The history of American comic books dates back to the 1930's when the comic book emerged as popular reading material to brighten the doom and gloom of the days of the stock market crash. Although there had been comic books before this date, the storylines were mostly about children and pets. The stories of Tarzan retold with pictures, the escapades of Flash Gordon and Dick Tracy, saw the emergence of genres in comic books.
During the Golden Age of comics, the first costumed character came of age with the Phantom. This character was the first superhero for which the American comic books are best known. Superman, created by Siegel and Shuster, became the model for all superheroes that followed and there were many. Batman, Spiderman, the Green Lantern, Captain Marvel and Captain America are some of the superheroes made famous in comic books.
The popularity of the American comic books meant that competing comic book publishers strive to create the ultimate superhero.
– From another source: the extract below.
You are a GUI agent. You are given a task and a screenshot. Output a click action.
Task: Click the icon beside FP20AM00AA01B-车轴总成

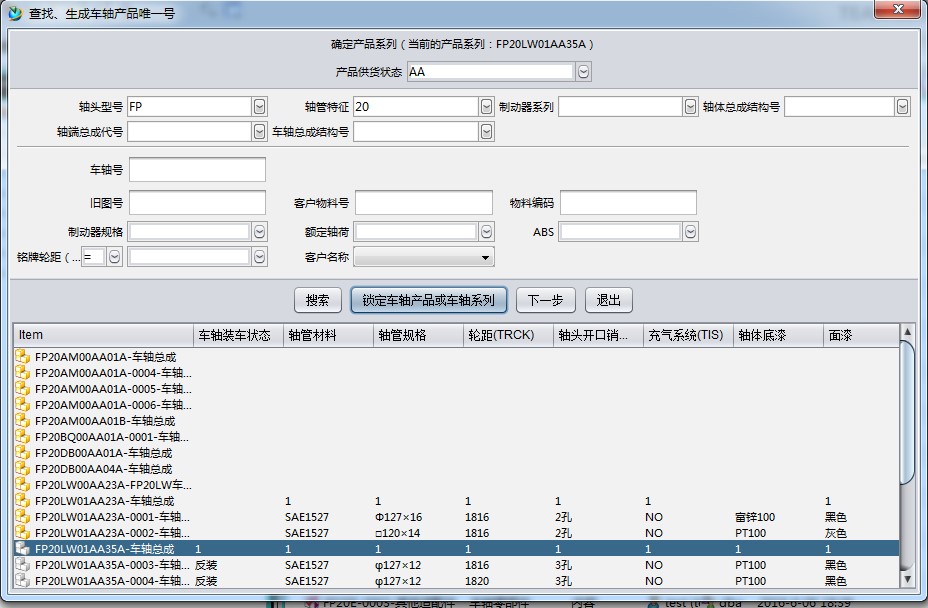pos(23,420)
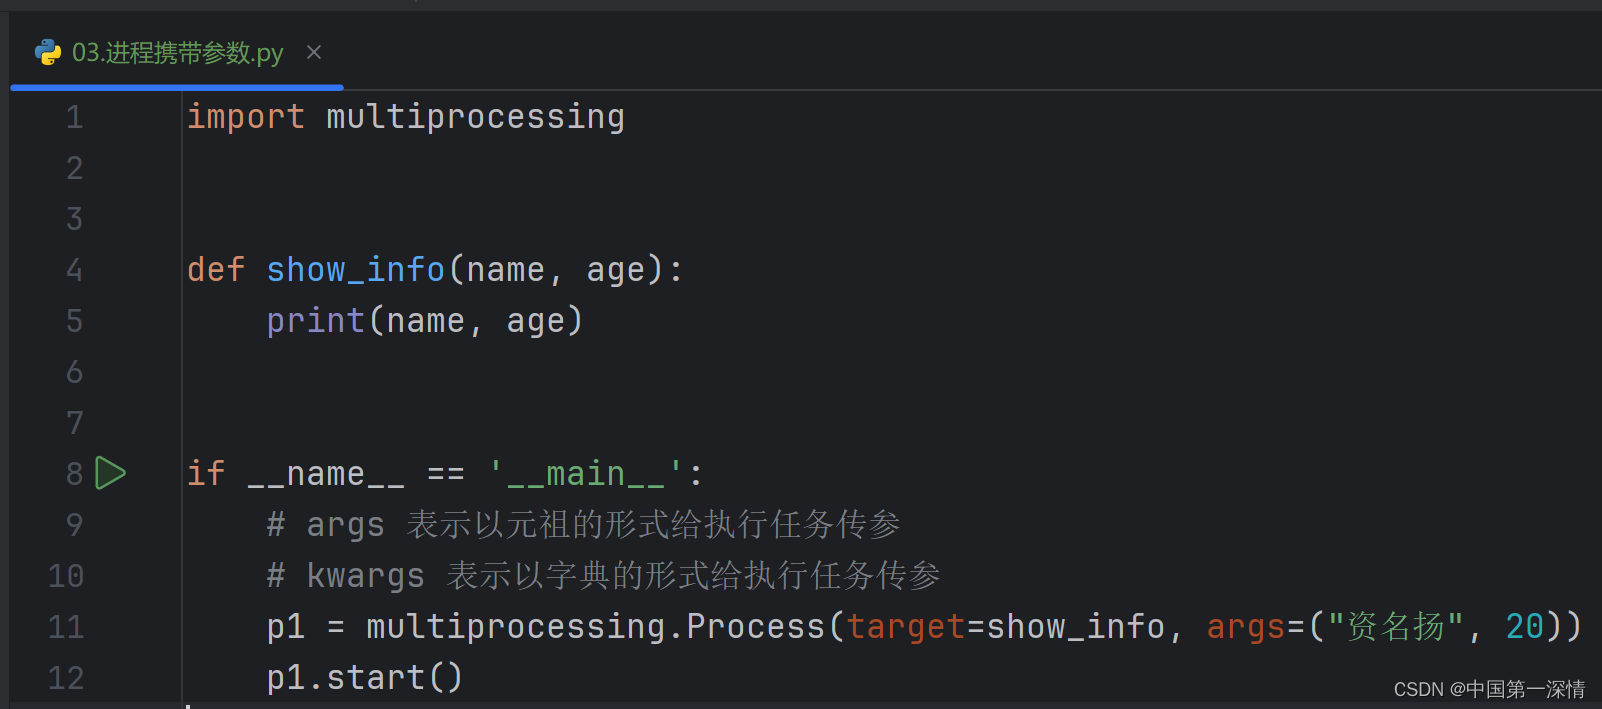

There were over 400 such superheroes created between 1940 and 1945 and it was then that the format of the comic book as we know it today was developed. Charlie Brown also emerged from the pencil of Charles Schultz and the Peanuts comic strip started as a main feature of most newspapers.
American comic books became so popular that TV shows were made of the popular superheroes. Superman and Batman were very popular as a weekly series and Spiderman was made into an animated cartoon for children.
Later comic book characters championed the disabled because most of them had come disability of some kind that made them out of the mainstream society, such as the Fantastic Four, the Hulk and the X-Men. Although funny stories prevailed such as with the Archie and Veronica comics, the storylines changed with the time so that they reflected the changes of society.